And I’m really not afraid to share those stories, because, you know, they happened. And I can choose to curl myself up into a little ball or worry and regret and wait for people to stop looking at me, or I can just say, So?  What are you gonna do about it? And I hope the answer is laugh, or at least learn, because otherwise I just completely wasted a really good embarrassing story on you and your dry sense of humor.

I will admit that I’m not completely immune, however.  There are some events that have been so ridiculously mortifying that my mind has done everything in its power to repress memories that would serve no purpose but to form an imprengable mental wall of blushing shame.  Events that, when someone unexpectedly brings them up, I can actually feel my throat dry out and heart stop beating – but it only stops for a second, because the relief of dying in the moment of reliving that embarrassment would be only too kind.
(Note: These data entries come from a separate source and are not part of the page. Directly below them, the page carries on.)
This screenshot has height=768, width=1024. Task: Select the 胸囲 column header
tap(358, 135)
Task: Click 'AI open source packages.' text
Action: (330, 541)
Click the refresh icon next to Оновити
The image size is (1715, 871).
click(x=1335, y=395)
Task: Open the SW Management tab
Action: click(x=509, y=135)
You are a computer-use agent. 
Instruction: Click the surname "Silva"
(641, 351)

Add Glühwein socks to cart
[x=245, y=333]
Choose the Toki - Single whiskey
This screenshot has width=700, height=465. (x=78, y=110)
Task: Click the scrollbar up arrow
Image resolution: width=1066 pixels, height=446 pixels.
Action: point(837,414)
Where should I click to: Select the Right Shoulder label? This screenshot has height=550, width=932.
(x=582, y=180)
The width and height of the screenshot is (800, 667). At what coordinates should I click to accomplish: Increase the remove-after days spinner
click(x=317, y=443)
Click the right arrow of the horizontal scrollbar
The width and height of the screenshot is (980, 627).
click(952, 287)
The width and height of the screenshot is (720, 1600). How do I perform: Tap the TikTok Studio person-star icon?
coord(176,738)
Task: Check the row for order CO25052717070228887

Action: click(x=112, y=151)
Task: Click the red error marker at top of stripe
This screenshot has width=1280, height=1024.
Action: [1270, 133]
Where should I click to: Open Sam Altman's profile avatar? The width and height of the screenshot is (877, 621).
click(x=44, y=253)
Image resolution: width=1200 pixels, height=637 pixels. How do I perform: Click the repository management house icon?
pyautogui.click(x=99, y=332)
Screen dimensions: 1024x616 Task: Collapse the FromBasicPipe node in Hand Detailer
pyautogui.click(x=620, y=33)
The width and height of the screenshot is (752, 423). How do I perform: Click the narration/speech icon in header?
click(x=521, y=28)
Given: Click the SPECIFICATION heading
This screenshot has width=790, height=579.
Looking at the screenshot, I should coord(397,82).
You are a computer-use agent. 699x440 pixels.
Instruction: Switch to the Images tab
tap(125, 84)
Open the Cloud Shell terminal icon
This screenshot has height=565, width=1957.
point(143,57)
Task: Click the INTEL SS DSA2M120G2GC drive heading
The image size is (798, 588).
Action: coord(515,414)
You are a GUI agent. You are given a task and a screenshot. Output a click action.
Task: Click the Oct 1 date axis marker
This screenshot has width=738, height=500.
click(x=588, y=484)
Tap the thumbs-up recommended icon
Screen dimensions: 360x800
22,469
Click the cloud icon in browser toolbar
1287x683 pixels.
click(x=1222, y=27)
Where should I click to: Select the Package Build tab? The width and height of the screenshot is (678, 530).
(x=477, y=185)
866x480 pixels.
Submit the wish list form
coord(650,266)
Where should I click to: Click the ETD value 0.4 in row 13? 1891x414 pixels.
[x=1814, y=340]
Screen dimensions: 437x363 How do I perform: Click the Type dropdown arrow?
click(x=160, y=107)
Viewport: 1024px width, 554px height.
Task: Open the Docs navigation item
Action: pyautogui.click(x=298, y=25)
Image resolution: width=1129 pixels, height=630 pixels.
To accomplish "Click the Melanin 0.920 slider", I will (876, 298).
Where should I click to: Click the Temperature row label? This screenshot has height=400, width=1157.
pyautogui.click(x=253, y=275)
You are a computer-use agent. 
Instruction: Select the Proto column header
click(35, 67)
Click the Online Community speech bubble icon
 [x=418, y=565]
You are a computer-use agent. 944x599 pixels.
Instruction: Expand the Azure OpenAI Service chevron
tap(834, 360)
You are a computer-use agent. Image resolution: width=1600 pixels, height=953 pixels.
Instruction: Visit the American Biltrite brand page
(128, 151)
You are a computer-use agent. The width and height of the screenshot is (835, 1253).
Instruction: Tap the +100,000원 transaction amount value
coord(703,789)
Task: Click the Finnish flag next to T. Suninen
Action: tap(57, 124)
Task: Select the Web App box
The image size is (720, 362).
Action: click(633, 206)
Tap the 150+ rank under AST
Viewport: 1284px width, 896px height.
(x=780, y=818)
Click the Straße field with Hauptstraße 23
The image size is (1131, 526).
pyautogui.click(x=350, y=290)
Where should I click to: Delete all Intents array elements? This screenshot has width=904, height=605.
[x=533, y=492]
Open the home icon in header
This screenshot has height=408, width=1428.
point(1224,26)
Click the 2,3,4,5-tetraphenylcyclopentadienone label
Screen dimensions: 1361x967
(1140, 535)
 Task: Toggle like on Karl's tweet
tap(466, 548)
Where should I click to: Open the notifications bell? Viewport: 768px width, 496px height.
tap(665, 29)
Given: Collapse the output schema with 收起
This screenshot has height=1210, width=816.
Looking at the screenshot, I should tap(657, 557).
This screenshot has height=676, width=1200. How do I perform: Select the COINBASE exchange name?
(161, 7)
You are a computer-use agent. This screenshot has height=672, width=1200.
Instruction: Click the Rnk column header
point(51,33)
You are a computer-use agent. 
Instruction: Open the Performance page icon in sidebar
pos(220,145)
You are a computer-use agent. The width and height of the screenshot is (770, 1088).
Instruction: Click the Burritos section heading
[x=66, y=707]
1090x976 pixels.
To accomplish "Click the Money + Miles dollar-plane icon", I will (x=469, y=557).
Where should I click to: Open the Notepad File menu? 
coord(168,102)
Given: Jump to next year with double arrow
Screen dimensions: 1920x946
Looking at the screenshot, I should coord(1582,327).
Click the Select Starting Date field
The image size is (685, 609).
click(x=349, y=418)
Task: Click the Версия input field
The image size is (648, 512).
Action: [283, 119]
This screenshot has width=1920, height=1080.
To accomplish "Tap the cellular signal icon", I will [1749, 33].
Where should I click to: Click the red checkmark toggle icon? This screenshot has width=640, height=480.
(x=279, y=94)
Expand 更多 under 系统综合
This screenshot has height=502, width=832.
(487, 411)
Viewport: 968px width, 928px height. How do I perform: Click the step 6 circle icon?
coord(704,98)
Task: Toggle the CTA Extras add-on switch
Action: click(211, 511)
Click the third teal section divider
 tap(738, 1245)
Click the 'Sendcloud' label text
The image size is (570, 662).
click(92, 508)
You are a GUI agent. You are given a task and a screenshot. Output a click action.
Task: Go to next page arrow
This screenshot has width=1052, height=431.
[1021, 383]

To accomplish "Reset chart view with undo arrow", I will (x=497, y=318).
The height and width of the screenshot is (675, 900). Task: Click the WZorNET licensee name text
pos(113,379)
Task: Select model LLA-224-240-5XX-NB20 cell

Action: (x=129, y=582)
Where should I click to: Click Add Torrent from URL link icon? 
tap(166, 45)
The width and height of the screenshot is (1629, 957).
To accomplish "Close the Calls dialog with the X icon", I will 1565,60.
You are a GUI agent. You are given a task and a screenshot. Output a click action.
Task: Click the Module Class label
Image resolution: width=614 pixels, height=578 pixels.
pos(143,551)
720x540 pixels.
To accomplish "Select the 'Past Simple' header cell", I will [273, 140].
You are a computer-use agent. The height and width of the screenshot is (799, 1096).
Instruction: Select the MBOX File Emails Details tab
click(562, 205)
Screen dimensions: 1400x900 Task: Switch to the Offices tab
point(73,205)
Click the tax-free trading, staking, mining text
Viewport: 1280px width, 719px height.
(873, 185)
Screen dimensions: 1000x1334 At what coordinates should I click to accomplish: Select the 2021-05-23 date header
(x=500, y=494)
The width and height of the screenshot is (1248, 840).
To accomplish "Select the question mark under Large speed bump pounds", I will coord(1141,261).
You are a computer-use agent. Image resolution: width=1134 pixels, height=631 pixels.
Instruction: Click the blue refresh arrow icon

My friend and former college roommate Marissa was nice enough to remind me of one of those moments the other day when, as an introduction to her response to this game of internet tag, decided to say this in reference to me:

This is the woman who borrowed my metal pot to make popcorn in and put in the microwave thereby setting the alarm off and directing the wrath of our dormmates and fire brigade at me.

Okay.  Whoah.  First of all, Marissa – low blow.

Second, I was making Ramen noodles – not popcorn.

Third, I’m pretty sure the wrath (which wasn’t really wrath, but mild irritation, disbelief, and intense laughter) was most definitely directed at me, not you.

But no, I’m not really mad.  Everything else Marisa said was completely complimentary.  And you know, sometimes it’s good to be reminded of these things.  Humbling, even.

In my defense, I have been nothing but honest in saying that I didn’t start learning to cook until around 2006 – well after the metal-in-the-microwave incident.  The incident that, much to my horror, forced all of our dorm mates (thank god there were only like 23 rooms in our dorm) to pile out onto the grassy lawn in their pajamas because I had a hankering for some thirty-nine cent beef-flavored goodness.

What can I say?  I thought that the pot (the cooking pot, not the other kind – though wouldn’t it be nice if I could blame that?) was a shortcut.  A means to and end of my hunger.

Turns out it was a means to meeting one of the hotest guys on the campus fire department.

I only wish the circumstances had been a little better.  Like… you know… I hadn’t just almost burned down the dorm.

But, like any other embarrassing moment, there’s a lesson to be learned:

Kids, don’t put metal in the microwave.  And, if you do, make sure you at least look cute when the firemen show up.

Thank you.

So raise your glass if you are wrong
In all the right ways
All my underdogs
We will never be never be
Anything but loud, and nitty gritty
Dirty little freaks!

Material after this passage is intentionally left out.